Because of runs like the following.
TINS ©, TIWFDASL © , and Medic 13 (our unit) caught a shooting. (Yeah, I know. Shocking! Shocking! Folks getting shot in Da Big City!) So as per the usual plan, we Weedle-Deedled our way to the scene, and pulled up after the police had retired the combatants to neutral corners. (Remember that assumption. It figures prominently in the rest of this story.)
So, our friends at DBCPD (Da Big City police Department) pointed out the shoot-ee, who did not appear to have a care in the world. Well, not THIS world. In fact, he appeared disturbingly unaware of the excitement unfolding around him, and so we assessed him quickly. Awake? Nope. Breathing? Nope. Carotid pulse? Nope. Trifecta of cardiac arrest. The Bonus Points of chest wounds meant that our friend was a trauma code, and trauma codes are widely renowned for having malign outcomes. In short, pretty much Dude be Daid. (for our non-street speaking readers, “daid”=DEAD.)
Around this time in Da City, another crew had left a dead fellow on the scene. They had figured that the GSW that had pretty thoroughly emptied his cranium had removed him from the living column of life’s census. However, once they had gone in service, one remaining neuron in this person’s hind brain had met up with another lonely neuron therein, and, in saying “Hello!”, had elicited one, last, agonal breath. The cops on the scene had freaked out (“He’s alive!”), called for another unit, and this medic crew, reading the writing on the wall which said, “This way to departmental charges and unemployment”, took another path, which included transporting this patient so the hospital could pronounce him.

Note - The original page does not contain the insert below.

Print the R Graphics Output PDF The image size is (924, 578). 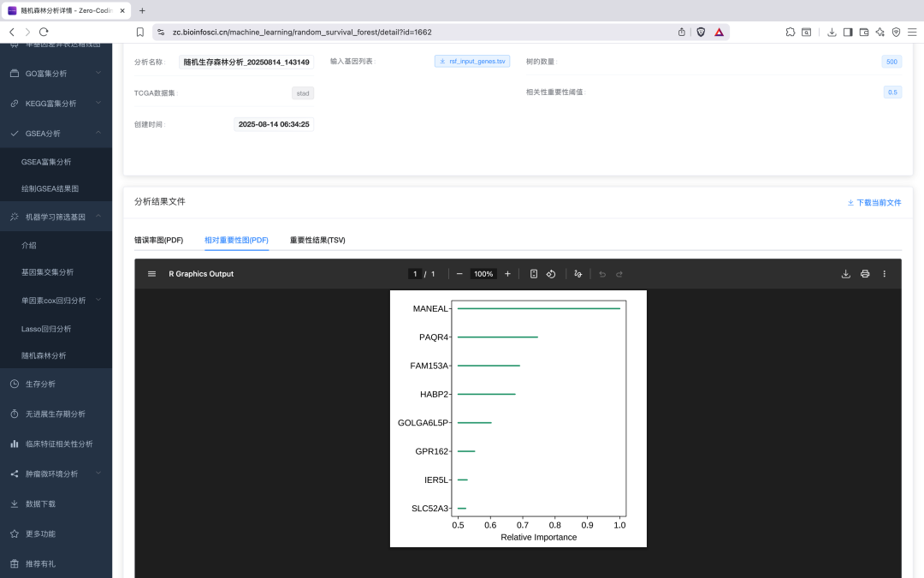[865, 274]
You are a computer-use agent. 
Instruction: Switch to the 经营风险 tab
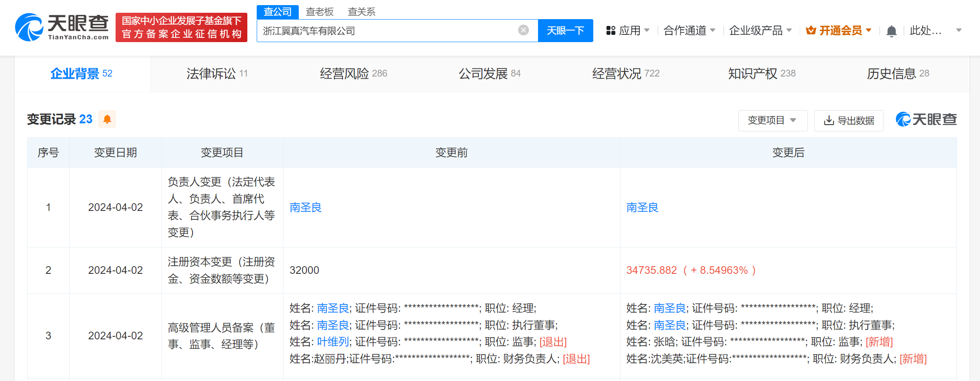(x=353, y=74)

The first crew was suspended without pay for something like 6 weeks.
For this, and other reasons, there was no way we were going to leave this soul on the scene. Onto the cot, into the truck, and prep for liftoff! As I was connecting the oxygen to the BVM, and generally settling in for a lengthy episode of solo CPR in a moving vehicle (nearly as much fun as it sounds like it is, you ought to know), the rear door opened, and a female face appeared therein. She asked, “Can I ride with you?”
“Who are you?” I inquired.
“Oh, that’s my fiance!”
Let’s pause a moment. After several years on Da Streets of Da City, I concluded that there was not a solitary female older than 17 in the corporate limits of the City of Da City, who was not betrothed. This particular run was NOT after those several years, and so the following may be unsurprising, in retrospect.

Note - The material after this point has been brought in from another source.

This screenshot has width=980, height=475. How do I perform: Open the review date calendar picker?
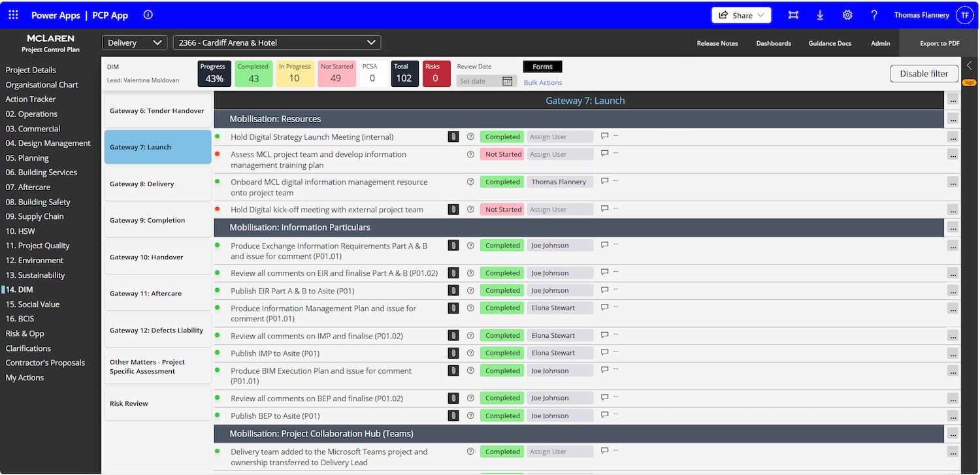pos(507,81)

Well, I invited said Fiance to enter the vehicle, and secure her safety belt. Doug set off to the The Best Trauma Center In Da City (TBTCIDC). He gave radio report, and I CPR’d my little heart out. Ms. Fiance inquired after my patient’s condition and prospects: “Is he gonna be alright?”
I gave her the long answer. “Well, ya know, when we do CPR-this is CPR- on somebody, they are very, very sick. In fact they are critically ill. Critically ill means that there is a very real chance that they will not survive. Now, I’m doing everything I can to help him, but people who are this sick, well, a lot of ’em die. We’ll just have to see how he turns out.”
She digested this for a moment. “I’m sorry I shot him.”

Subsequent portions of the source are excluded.